Wybrany fragment.
|
Chcesz wiedzieć więcej? Zamów dobrą książkę. Propozycje Racjonalisty: | | |
|
|
|
|
Biblia » Nowy Testament » Paweł z Tarsu
Pierwsi chrześcijanie a definicja sekty Autor tekstu: Mariusz Agnosiewicz
Nie opowiadając się po stronie sekt chrześcijańskich, zauważyć należy, iż chrześcijańskie ośrodki antysektowo-apologetyczne walcząc zawzięcie z innymi sektami popadają tym samym w konflikt z prawdą o początkach własnej instytucji, na jakie się powołują, a jakie bynajmniej nie odpowiadają idealistycznemu obrazkowi z Quo vadis?, lecz na ogół spełniają wszelkie kryteria jakie antysekciarze stosują dziś ze świętym oburzeniem względem swych przeciwników. Otóż chrześcijaństwo, które widzimy w Biblii spełnia kryteria sekty
dzisiejszych chrześcijan-antysekciarzy. Mówi się więc, że (podaję za arcybiskupem Wiednia): 1. Sekta to ugrupowanie, które oderwało się od wielkich Kościołów, Kościołów
masowych
2. Często sekty zachowują wybrane wartości, idee religijne i formy
życia wspólnot kościelnych, od których się oderwały. Te pierwotne elementy
zostają w nich jednak wyniesione do rangi absolutu, wyizolowane i ujęte w ramy
życia wspólnotowego, które zrywa wszelkie więzi z pierwotną społecznością i zabiega przede wszystkim o zachowanie i obronę samej siebie.
Oto słowa Jezusa z Biblii:
-
"Każdy, kto by opuścił
domy albo braci, albo siostry, albo ojca, albo matkę, albo dzieci, albo rolę
dla imienia mego, stokroć tyle otrzyma i odziedziczy żywot wieczny" Jezus,
Mt 19,29, NTG
-
"Tylko w swojej ojczyźnie, wśród swoich krewnych i w swoim domu może być
prorok tak lekceważony" (Mk 6,4),
-
"Potem
przyszedł do domu, a tłum znów się zbierał, tak że nawet posilić się
nie mogli. Gdy to posłyszeli Jego bliscy,
wybrali się, żeby Go pojmać.
Mówiono bowiem: zwariował". (Mk
3, 20-21). Tak jak dzisiaj si myśli o „ofiarach sekt" — podkreślam
to!
-
"Gdy
jeszcze przemawiał do tłumów, oto Jego Matka i bracia stanęli na dworze i chcieli z nim mówić. Ktoś rzekł do Niego: Oto Twoja Matka i Twoi bracia stoją na dworze i chcą mówić z Tobą".

Dostarczony materiał.
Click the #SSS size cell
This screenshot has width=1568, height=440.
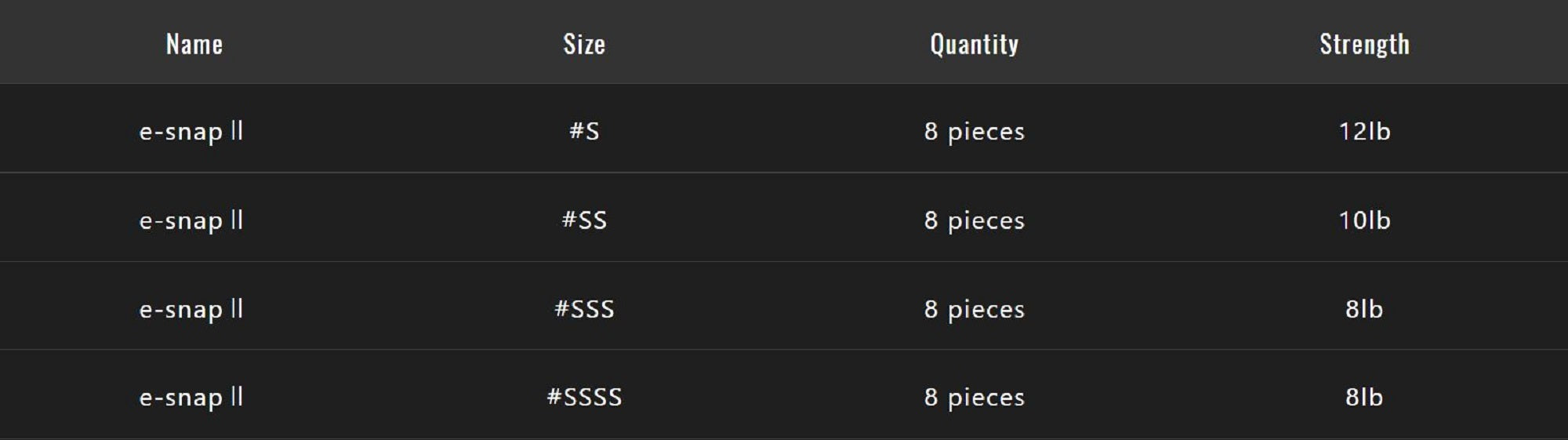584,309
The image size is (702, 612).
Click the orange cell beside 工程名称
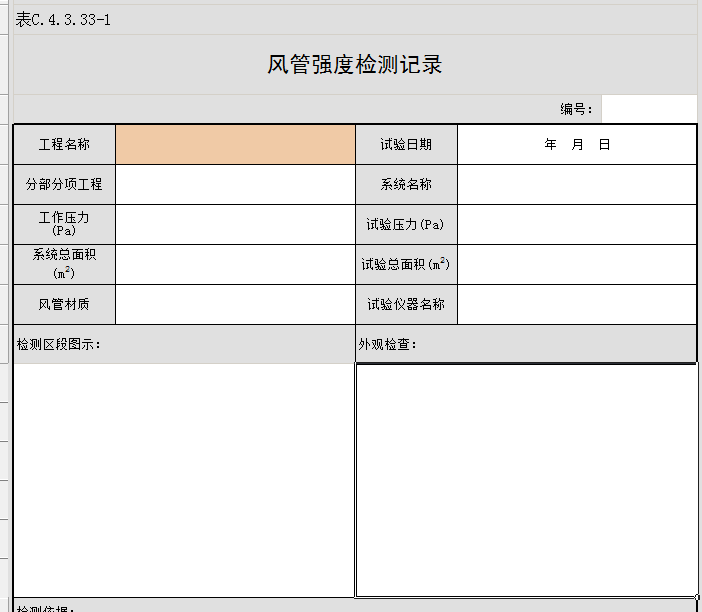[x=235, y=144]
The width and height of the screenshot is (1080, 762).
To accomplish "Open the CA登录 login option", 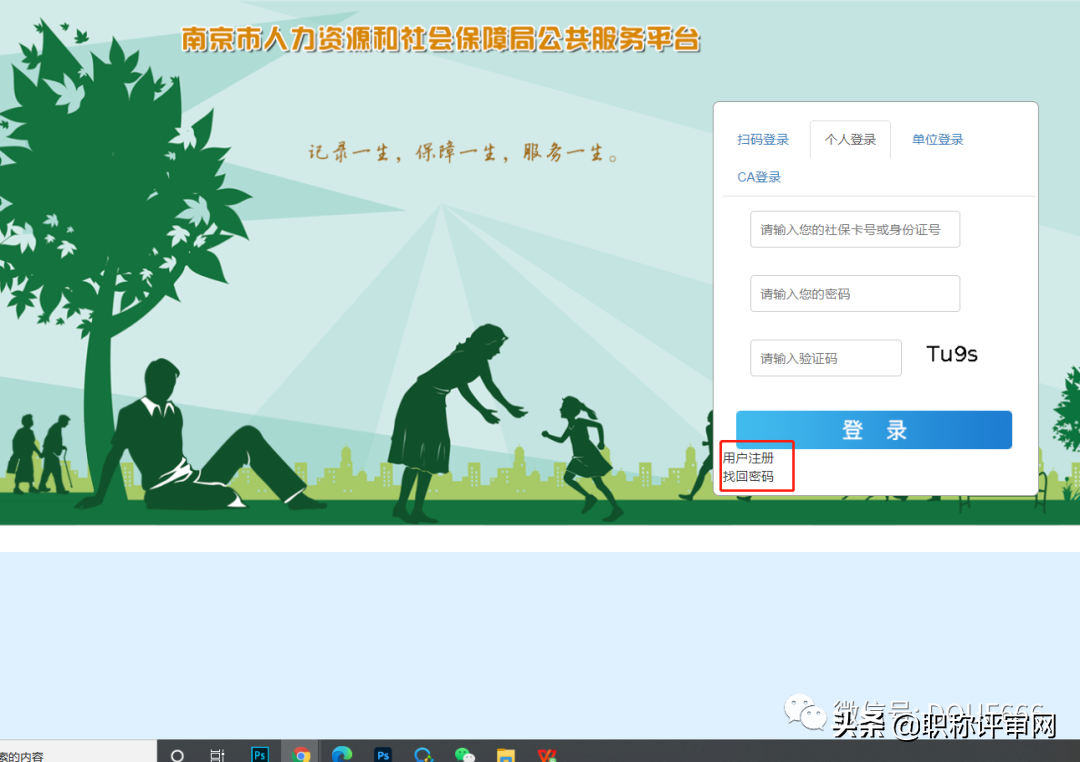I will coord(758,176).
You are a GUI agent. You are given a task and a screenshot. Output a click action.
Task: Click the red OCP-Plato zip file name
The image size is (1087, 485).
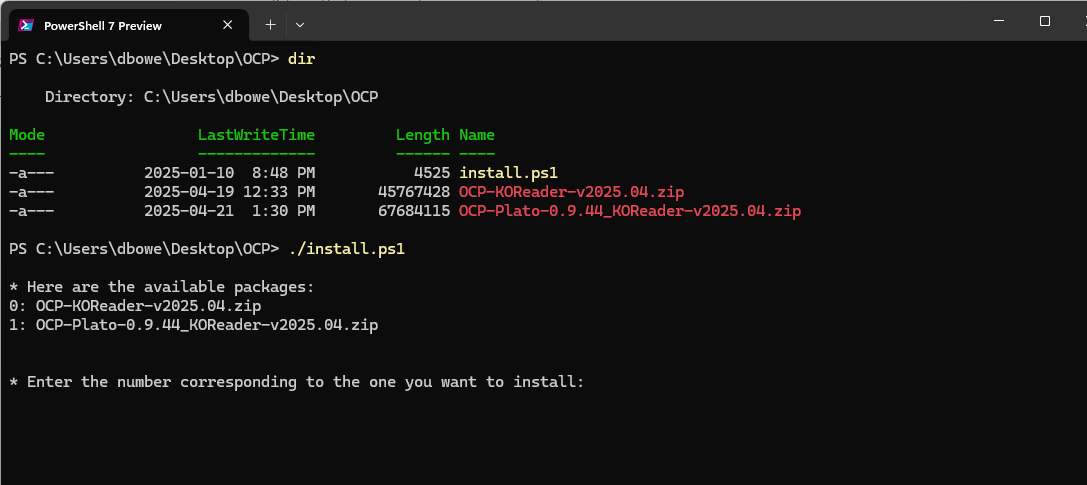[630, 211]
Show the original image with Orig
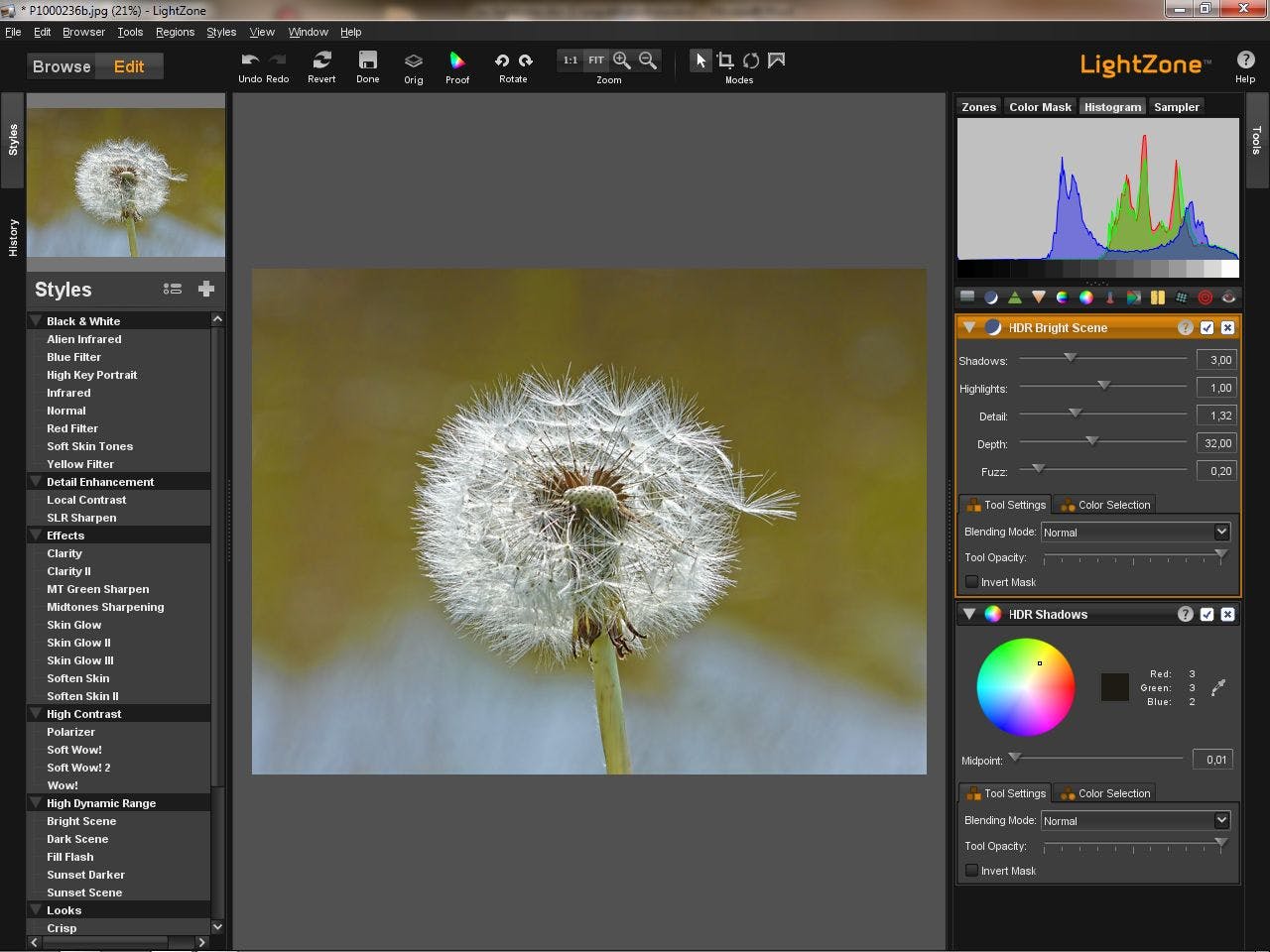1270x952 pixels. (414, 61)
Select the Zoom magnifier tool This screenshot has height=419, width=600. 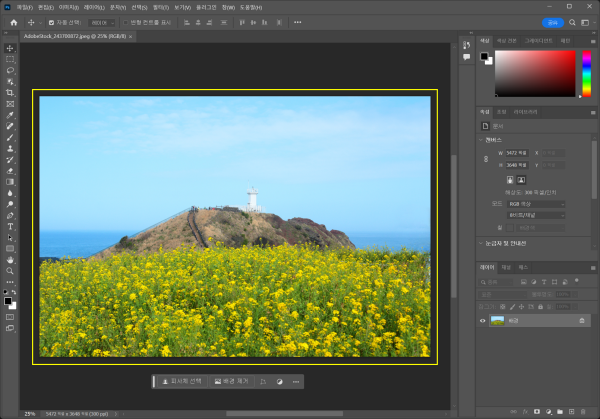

Zadanie 1.
Na kogo powołuje się tekst o pierwszych chrześcijanach, gdy przytacza definicję sekty?
Zadanie 2.
Przepisz dokładnie z tekstu o pierwszych chrześcijanach fragment, który zaczyna się od „Oto słowa Jezusa”, a kończy na „żeby Go pojmać.”.
Zadanie 3.
Oceń, czy poniższe stwierdzenia są zgodne z tekstem o pierwszych chrześcijanach, i przy każdym odpowiedz „tak” lub „nie”, przytaczając rozstrzygające słowa tekstu.
(a) Według pierwszego punktu definicji sekta to ugrupowanie, które oderwało się od wielkich Kościołów.
(b) W cytacie z Ewangelii Marka bliscy Jezusa wybrali się, żeby Go wysłuchać.
(c) Autor twierdzi, że początki chrześcijaństwa odpowiadają obrazowi z Quo vadis?.

Poprawna odpowiedź 1.
Na arcybiskupa Wiednia.

Poprawna odpowiedź 2.
Oto słowa Jezusa z Biblii:
-
"Każdy, kto by opuścił
domy albo braci, albo siostry, albo ojca, albo matkę, albo dzieci, albo rolę
dla imienia mego, stokroć tyle otrzyma i odziedziczy żywot wieczny" Jezus,
Mt 19,29, NTG
-
"Tylko w swojej ojczyźnie, wśród swoich krewnych i w swoim domu może być
prorok tak lekceważony" (Mk 6,4),
-
"Potem
przyszedł do domu, a tłum znów się zbierał, tak że nawet posilić się
nie mogli. Gdy to posłyszeli Jego bliscy,
wybrali się, żeby Go pojmać.

Poprawna odpowiedź 3.
(a) Tak: „Sekta to ugrupowanie, które oderwało się od wielkich Kościołów”.
(b) Nie: „wybrali się, żeby Go pojmać”.
(c) Nie: „bynajmniej nie odpowiadają idealistycznemu obrazkowi z Quo vadis?”.